In order to keep the airplanes active between missions, keep the pilots current and help pay for airplane maintenance, each active pilot is expected to fly his unit's aircraft at least one hour a month if possible. It's a tough job, but somebody has to do it. The C-182 assigned to my squadron is available for $40 per hour plus fuel. Just try getting a recent model C-182 in good condition for that price! To be able to fly search and rescue missions, you first learn how to be a scanner-the crewmember who sits in the back seat and looks for downed aircraft. After that you will serve as a mission pilot trainee until you have completed the minimum training requirements under the supervision of a qualified mission pilot and passed a check ride showing you are competent to be a mission pilot. After qualifying to fly search and rescue missions, you can also become a counterdrug mission pilot after you have been a CAP member for two years and pass the additional background screening and training required by the federal government.

There is a constant emphasis on training and safety in the CAP. In addition to annual certification check rides, classes and flight training clinics are offered on topics such as mountain flying and crew resource management. At each squadron meeting, usually once or twice a month, there will be a discussion on a different safety topic. Realistic search and rescue training exercises are held regularly to ensure everyone is ready for the real thing.

Any flying on official CAP business, such as on an actual search mission, is paid for by the government. Many official training exercises and flying clinics are also government funded. It is also possible to work on advanced ratings using CAP aircraft and instructors. Like all CAP members, CAP instructors are volunteers who never charge for their time. If you use your own airplane for CAP business, you are reimbursed for your expenses at a predetermined rate. Because the CAP is a non-profit organization, members may claim various expenses as charitable contributions, including membership dues, expenses for uniforms and training materials, personal expenses while participating in CAP activities and mileage on personal vehicles.

There are many opportunities within the CAP, depending on your own interests. People who are not pilots as well as pilots who have had their wings clipped by medical problems also fill many significant roles in the CAP, such as serving as mission commanders for both air and ground searches. I think that the CAP offers one of the best opportunities for general aviation pilots and others who want to be more involved in aviation, fly more often, learn new skills and help others.

To take advantage of this opportunity, visit the Civil Air Patrol website at www.cap.gov or call 800/359-2338 and leave your name and address.

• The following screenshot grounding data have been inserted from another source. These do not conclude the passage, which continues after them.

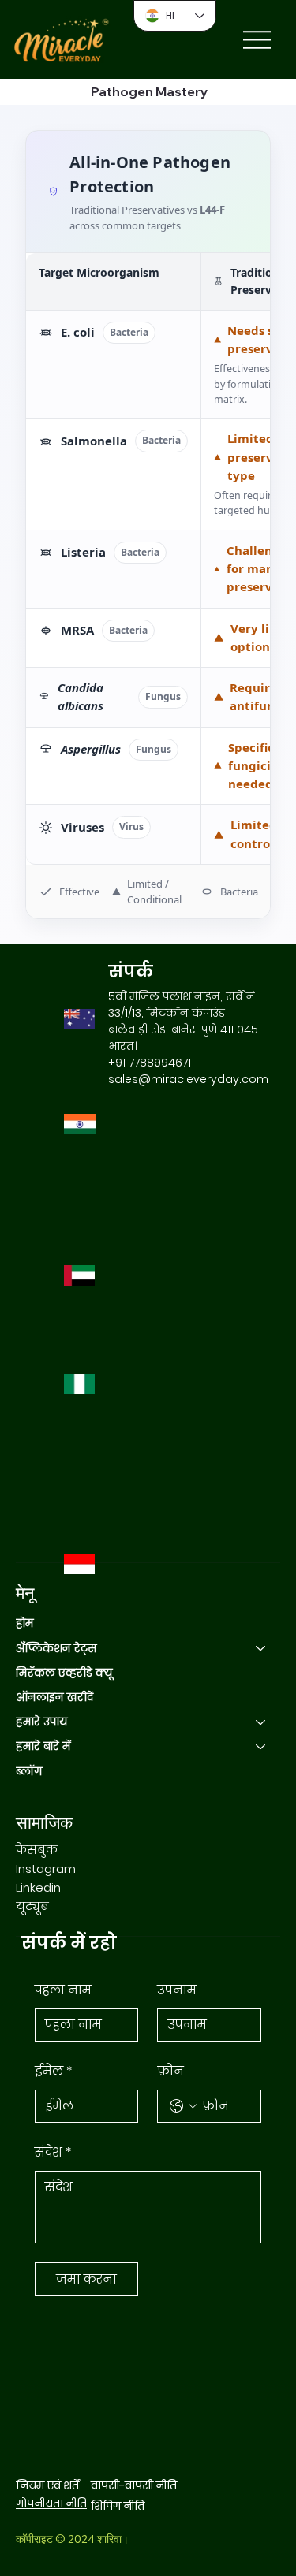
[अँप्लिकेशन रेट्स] (261, 1648)
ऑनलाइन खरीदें (54, 1697)
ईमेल (53, 2071)
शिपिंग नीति (117, 2506)
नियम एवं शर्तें (47, 2485)
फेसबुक (37, 1849)
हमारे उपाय (42, 1721)
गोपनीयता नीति (51, 2503)
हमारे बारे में (43, 1746)
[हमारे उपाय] (261, 1722)
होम (25, 1623)
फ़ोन (170, 2071)
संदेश (53, 2152)
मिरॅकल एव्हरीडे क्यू (64, 1673)
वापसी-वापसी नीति (134, 2485)
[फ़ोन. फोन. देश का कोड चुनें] (183, 2106)
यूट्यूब (32, 1906)
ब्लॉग (29, 1771)
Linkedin (38, 1887)
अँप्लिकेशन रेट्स (56, 1648)
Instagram (46, 1868)
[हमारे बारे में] (261, 1746)
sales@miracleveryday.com (188, 1079)
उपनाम (177, 1990)
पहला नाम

As this article was going to press, General John P. Jumper, USAF Chief of Staff, notified CAP staff that in anticipation of a greater role for the Civil Air Patrol in homeland security, he is transferring the CAP Air Force Auxiliary from the Directorate of Operations and Training to the Directorate of Homeland Security. He is also promoting the CAP National Commander from Brigadier General to Major General. The new Air Force Director of Homeland Security is the former CAP National Commander. Now, more than ever, will be a particularly exciting time to fly with the Civil Air Patrol.